If two solitons collide, the larger one takes energy away from the smaller one, leaving the larger travelling faster and the smaller travelling slower.
The mathematics behind solitons is incredibly complicated. It is non-linear mathematics, which means that it is only relatively recently that we have been able to study them in depth, with the advent of computer technology.
Solitons in Nature
Solitons occur in nature. One example of a soliton on a river is the Severn Bore which travels 21 miles from Awre to Gloucester. Another soliton was observed on the M25 motorway after an accident, which caused a tailback. After the accident had been cleared, the cars started to move again, but a wave of cars travelling closer together went backwards round the motorway at a speed of 39mph several times until there were not enough cars to support it.

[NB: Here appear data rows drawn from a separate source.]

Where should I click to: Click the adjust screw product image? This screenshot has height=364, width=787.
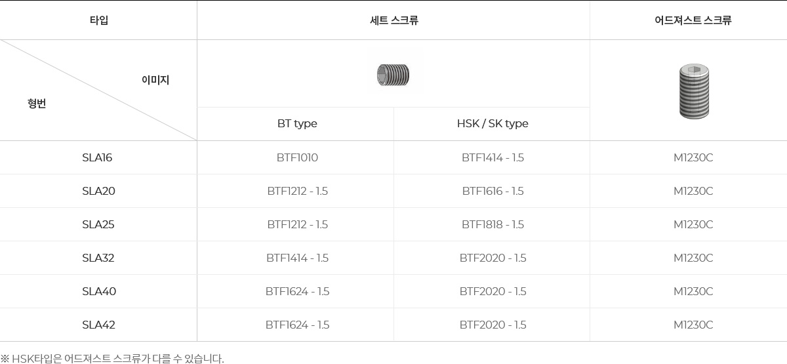(x=693, y=91)
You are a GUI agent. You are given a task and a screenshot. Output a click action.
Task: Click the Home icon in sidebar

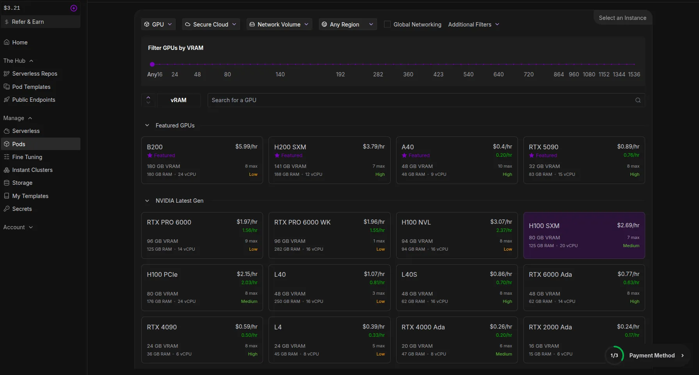point(7,42)
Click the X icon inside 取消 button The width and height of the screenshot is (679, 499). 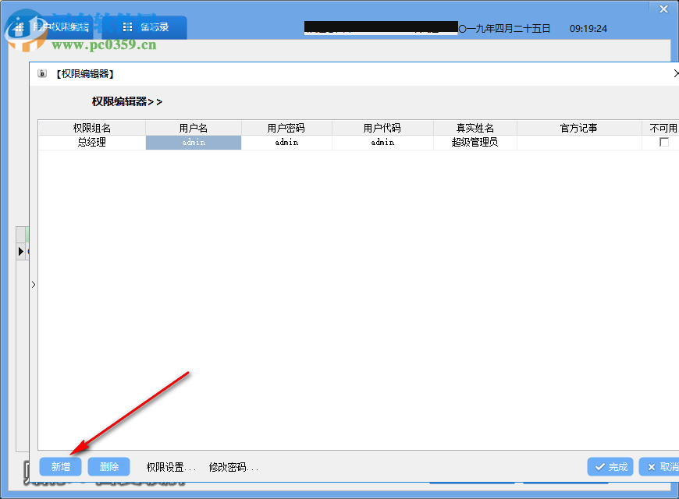pyautogui.click(x=652, y=466)
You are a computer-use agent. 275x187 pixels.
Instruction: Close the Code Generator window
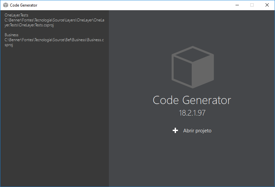267,5

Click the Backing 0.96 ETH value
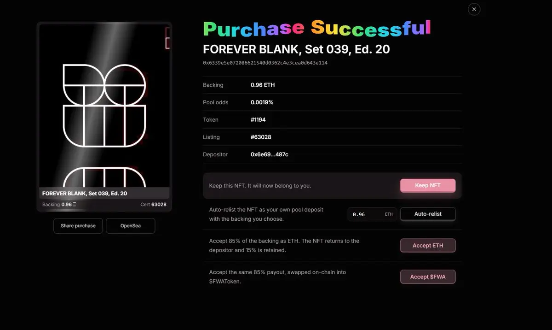click(x=263, y=85)
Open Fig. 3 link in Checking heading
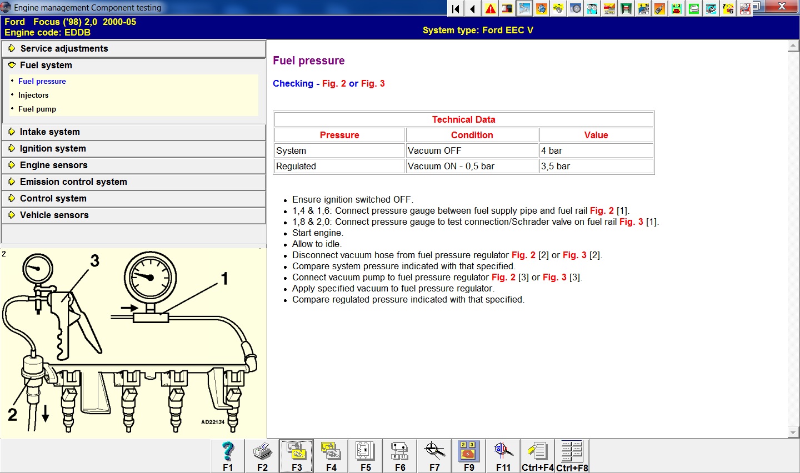 [x=373, y=83]
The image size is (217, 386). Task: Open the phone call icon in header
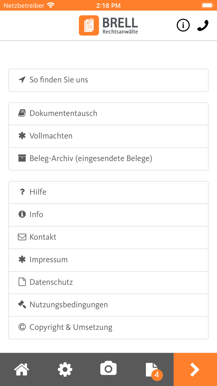[202, 25]
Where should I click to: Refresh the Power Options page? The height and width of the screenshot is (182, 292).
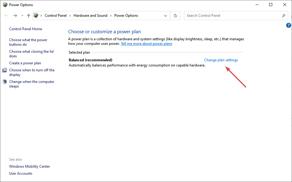(175, 16)
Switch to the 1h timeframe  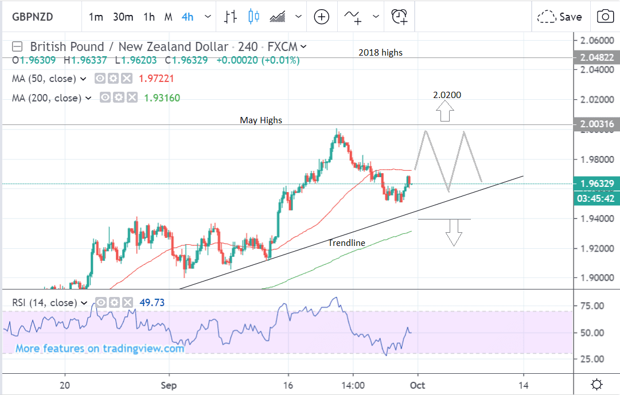(149, 17)
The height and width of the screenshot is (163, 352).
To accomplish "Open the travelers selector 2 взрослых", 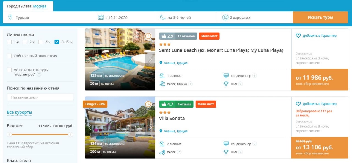I will coord(255,17).
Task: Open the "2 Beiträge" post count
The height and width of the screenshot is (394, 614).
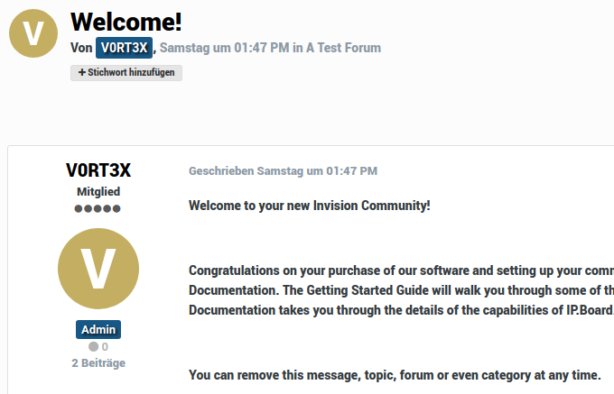Action: pos(98,363)
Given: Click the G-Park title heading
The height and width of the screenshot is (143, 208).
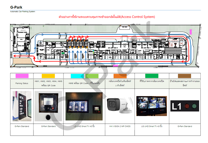Looking at the screenshot, I should 17,7.
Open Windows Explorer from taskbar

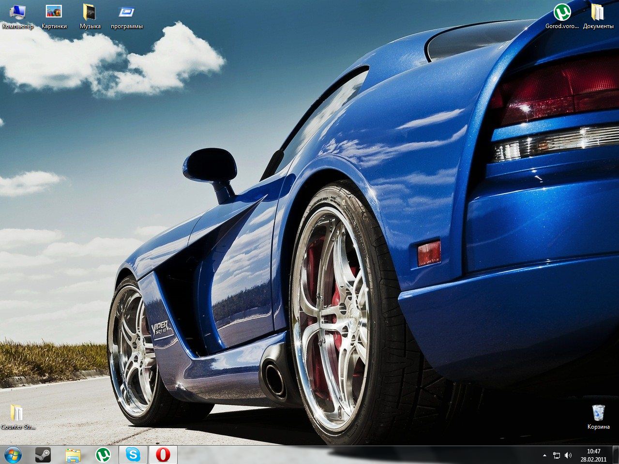73,455
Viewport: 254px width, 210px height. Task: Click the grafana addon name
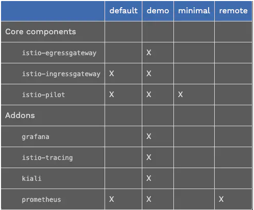pyautogui.click(x=36, y=137)
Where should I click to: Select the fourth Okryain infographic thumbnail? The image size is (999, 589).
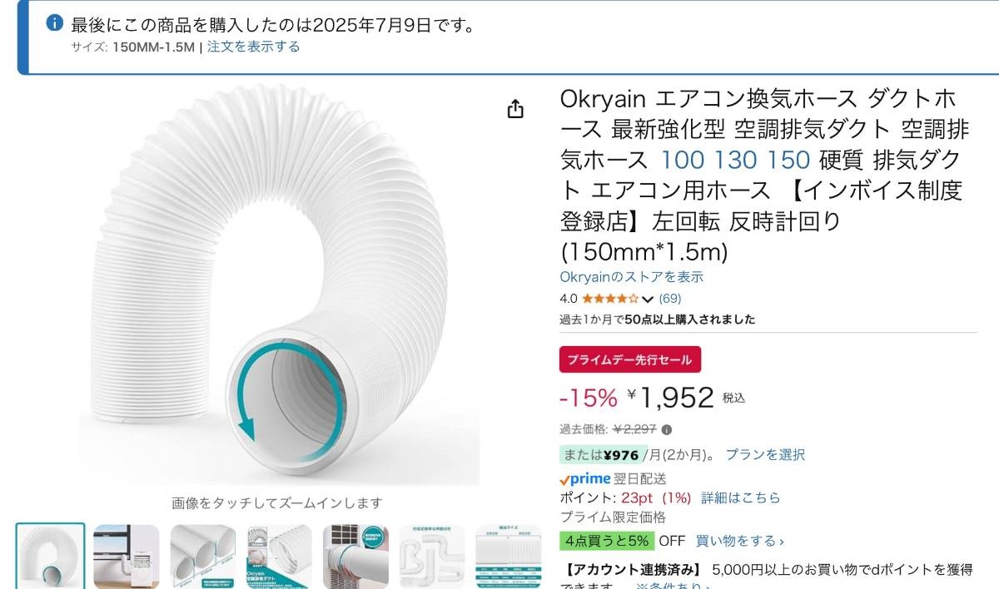(x=279, y=556)
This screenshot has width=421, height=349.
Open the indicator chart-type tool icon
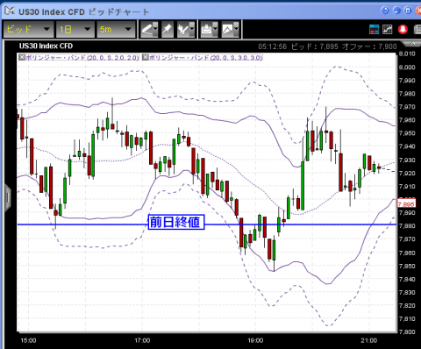[x=183, y=29]
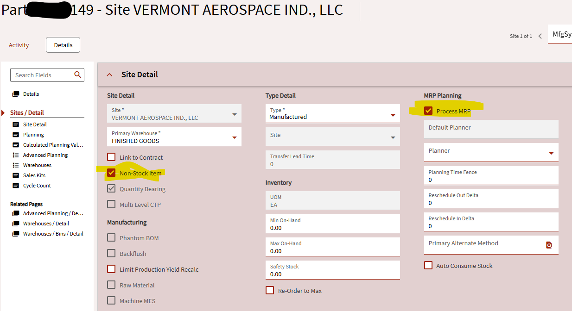Disable the Process MRP checkbox
The height and width of the screenshot is (311, 572).
click(x=428, y=111)
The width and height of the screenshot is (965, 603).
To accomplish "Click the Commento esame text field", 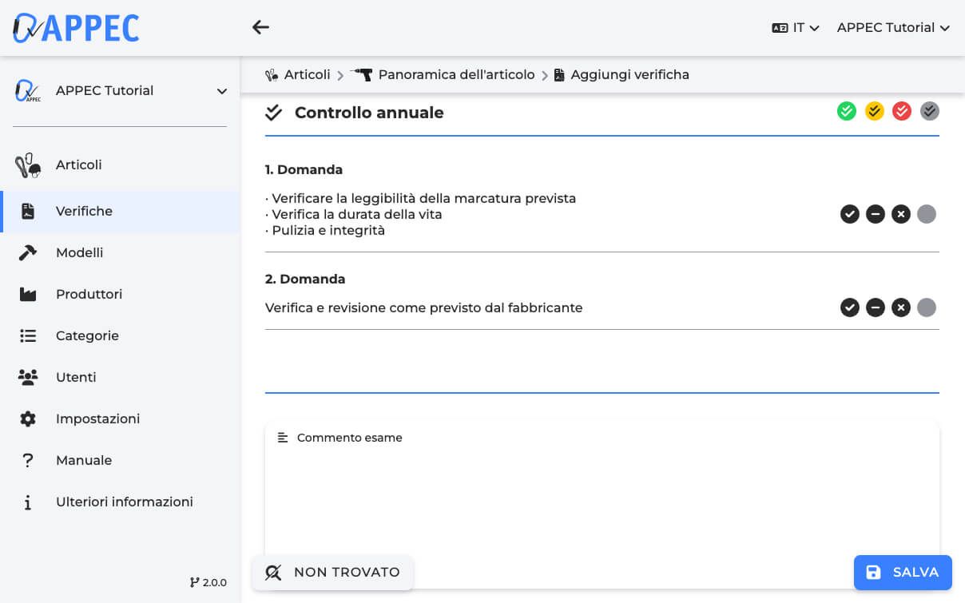I will coord(602,495).
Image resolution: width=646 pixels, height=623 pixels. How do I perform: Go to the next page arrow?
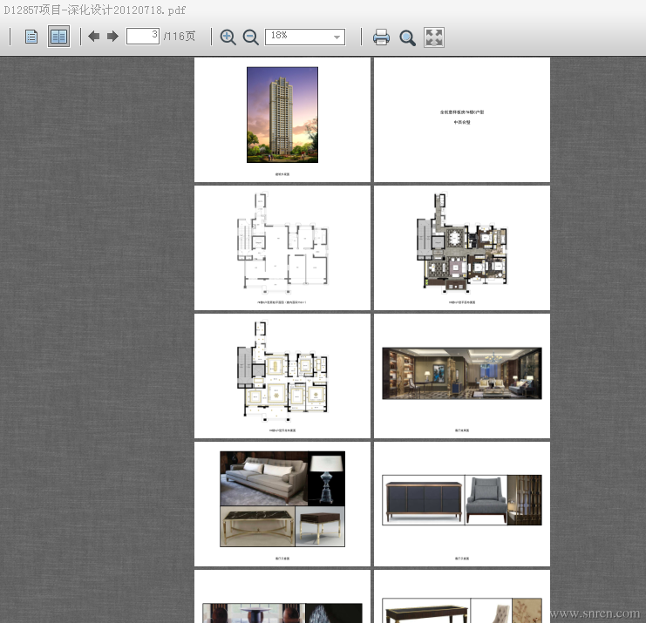pyautogui.click(x=112, y=37)
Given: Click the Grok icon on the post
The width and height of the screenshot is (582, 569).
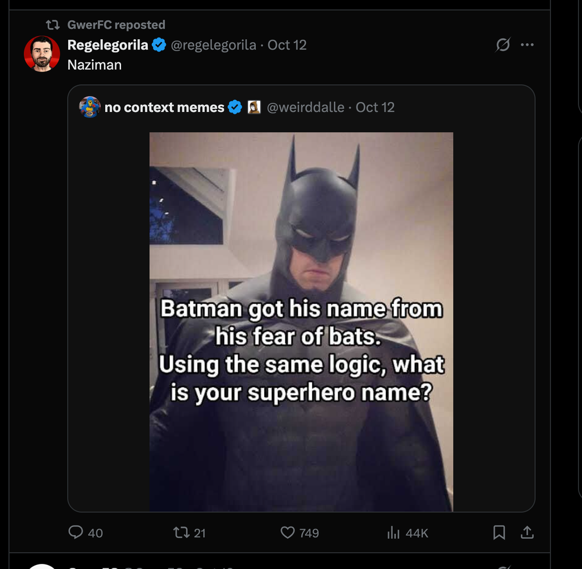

There are solitons inside of you, too. When you feel something, your nerves send an electrical signal to your brain. If you, for example were to put your hand into hot coals, your nerves would generate a soliton which would travel to your brain much more quickly than a normal wave, hopefully resulting in you removing your hand.
The future of Solitons
Because solitons remain the same size and shape, and don't diminish like normal waves, they may have applications in telecommunications. Now data is transmitted as normal waves, so every so often a repeater needs to be put into the stream to boost data which is getting diminished. This would be unnecessary for solitons.
Particle physicists think that some of the most elementary particles may be made up of solitons.